Data to use:
=======
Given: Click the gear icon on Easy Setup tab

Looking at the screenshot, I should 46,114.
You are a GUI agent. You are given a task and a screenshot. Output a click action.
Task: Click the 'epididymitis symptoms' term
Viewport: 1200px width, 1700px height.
=======
Exercise aim:
Repeat each entry exactly.

Exercise answer:
Given: Click the gear icon on Easy Setup tab

Looking at the screenshot, I should 46,114.
You are a GUI agent. You are given a task and a screenshot. Output a click action.
Task: Click the 'epididymitis symptoms' term
Viewport: 1200px width, 1700px height.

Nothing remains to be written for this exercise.